Novelist and television writer (1911–2006)

Inez Asher (née Inez Harriett Silverberg; January 1, 1911 - May 8, 2006) was an American novelist and television writer.

==Early years==
Inez Asher was the only child of Minor Silverberg, a Des Moines, Iowa real estate agent, and Edna Harris Silverberg. When Asher was six years old, General Frederick Funston was holding her in his arms as he collapsed and died from a heart attack in the lobby of The St. Anthony Hotel in San Antonio, Texas.

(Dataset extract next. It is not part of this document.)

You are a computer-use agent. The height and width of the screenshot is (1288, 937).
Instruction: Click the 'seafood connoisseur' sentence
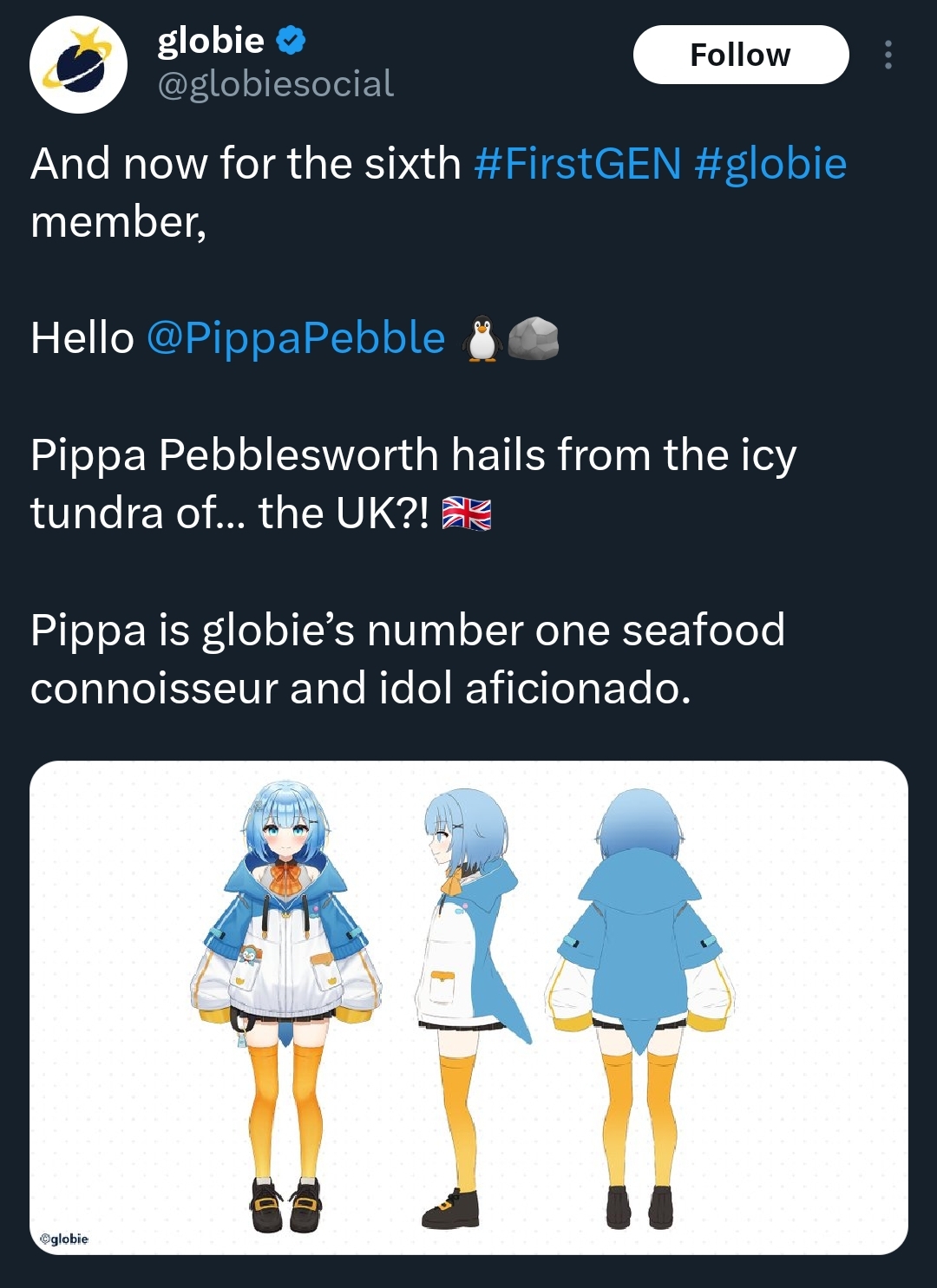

Asher was a member of the class of 1928, Theodore Roosevelt High School, attended Miss Orton's Classical School for Girls and UCLA; she was elected to Phi Beta Kappa in her junior year.

==Radio and television writer==
Asher co-wrote the episode "Robert E. Lee" for the Famous Children of History radio program. With Emilie Roberts, Asher composed a short lecture, "Irene Talking."
Asher wrote "The Last Orchid", the first episode of the Philco Players television program (1948). Asher wrote for the 1954 televised series of Lassie. and co-wrote "Welcome to Washington," an unsold television pilot for the proposed series The Claudette Colbert Show which aired as an episode of the anthology series Colgate Theatre in 1958.

==Political==
Like many Hollywood writers of the 1930s, Asher was singled out for her left-wing views. In 1934 she was listed in Elizabeth Dilling's self-published The red network; a "who's who" and handbook of radicalism for patriots.

==Novelist and poet==
Asher published one novel, Family Sins (Pinnacle Books, New York 1983), the story of an American widow who travels to the Orient in pursuit of a Korean orphan and ends up in the arms of a handsome but married Japanese doctor. Asher was co-author (with illustrator Alice Rovinsky) of two illustrated books of verse: Look at Me! A See Yourself Book for Boys and Look at Me! A See Yourself Book for Girls (Garden City Books, Garden City, New York 1951). Parents would paste a child's photo in the designated spot inside the back cover and as the child turned the pages he would see his face, through a hole cut in each page, in all the people he wanted to be: pilot, railroad conductor, etc. "Look at me, and you will see, all the things I'd like to be. If I were a fireman brave, Folks in danger I would save!" or "To be a cowboy, Bronco Bill, That would give me such a thrill!" Publishers Weekly called the books "A delightful novelty."

==Personal==
Asher was married to Alvin Asher, an attorney for MGM, and to James Marvin Hirsch.

==Later years==
Asher worked as a coordinator in the International Student Center at the University of California, Los Angeles. She died in Yonkers, New York.